The DG was anxious to see the wider significance of the appointment, noting that “there will be another female voice on the programme, which I think is really important”.

According to BBC newsroom rumours, he is keen on another significant change, namely giving Huw Edwards the nod over the veteran David Dimbleby in hosting election night in 2015. Dimbleby, 74, has been a fixture on such occasions since 1979 and has said he would have to be “dragged kicking and screaming from my chair”.

One correspondent told me it would not be a good idea to jettison the “calmness and class” of DD, who demonstrated his enduring stamina with an 18-hour marathon stint in 2010. But Edwards was in charge for the recent local elections and, under Tony Hall and his news chief James Harding, the Welshman’s time for anchoring a general election may have come.
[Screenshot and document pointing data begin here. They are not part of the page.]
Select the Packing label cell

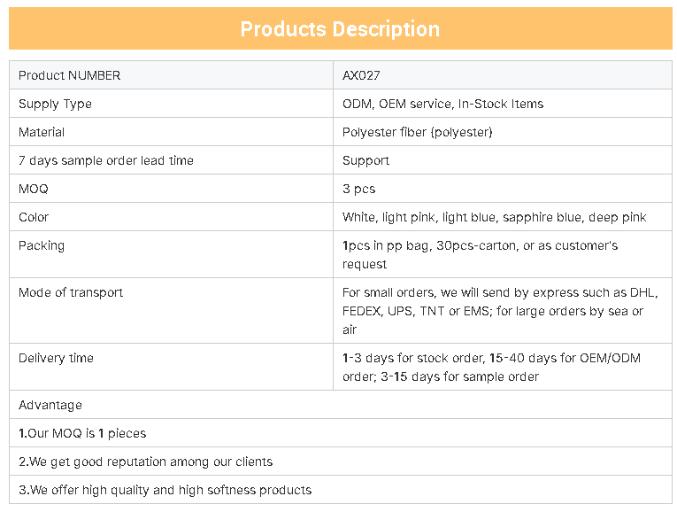(x=171, y=254)
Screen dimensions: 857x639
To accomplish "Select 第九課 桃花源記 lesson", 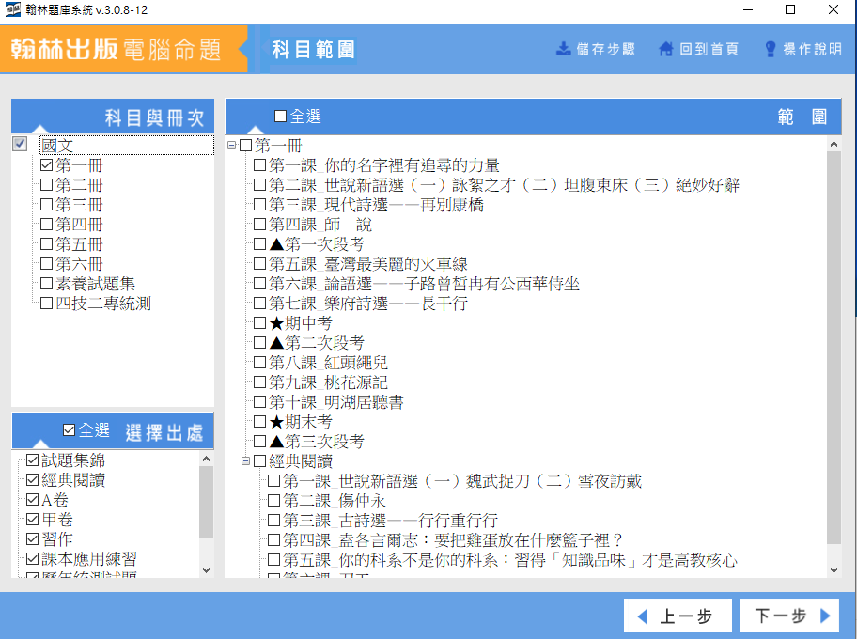I will (260, 382).
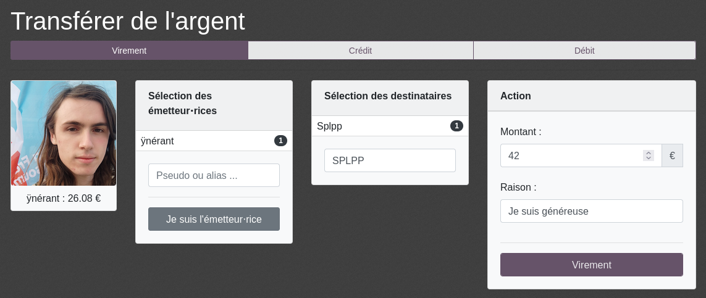Click the 'Pseudo ou alias' input field
Viewport: 706px width, 298px height.
click(214, 175)
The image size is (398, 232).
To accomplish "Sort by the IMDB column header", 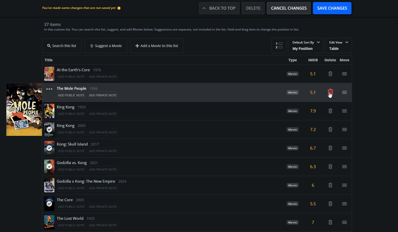I will click(x=313, y=60).
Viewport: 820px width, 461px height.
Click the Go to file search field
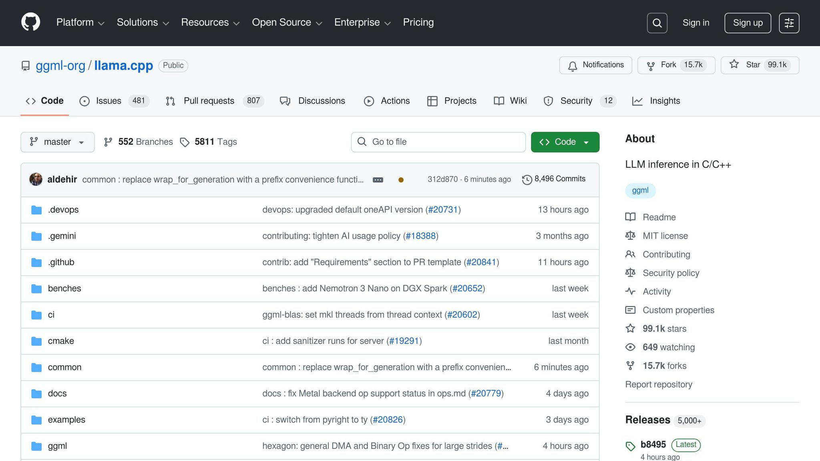[438, 142]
How The Sun was embarrassed into adopting a more modest Page 3

When it began last year, the “No More Page 3” campaign wasn’t taken too seriously by Britain’s biggest tabloid. No matter how many people signed the petition, the numbers were a tiny proportion of The Sun’s circulation.

The paper thought it could waft away the killjoys who wanted rid of a British “institution” and who probably never bought the paper anyway. When editor Dominic Mohan moved upstairs last month, new editor David Dinsmore insisted Page 3 was here to stay.

But is it? Saturday’s edition featured a photograph of successful model Laura Shields, covering her breasts with her arms. According to Jules Stenson, PR man and long-standing News of the World features chief with connections on The Sun, this modesty was significant. It is part of a “reinvention” of Page 3, which begins with the removal of bare nipples from the Saturday edition (more likely to sit on the family kitchen table than on the dashboard of a white van). Stenson tweets that the plan is to make the images “less tacky and less 1970s”.

There are surely business reasons behind this – but it’s a small victory for Lucy-Anne Holmes and her savvy campaigners, who hijacked The Sun’s royal Baby Monitor webcam at St Mary’s hospital last week to deliver a monologue to the paper’s website.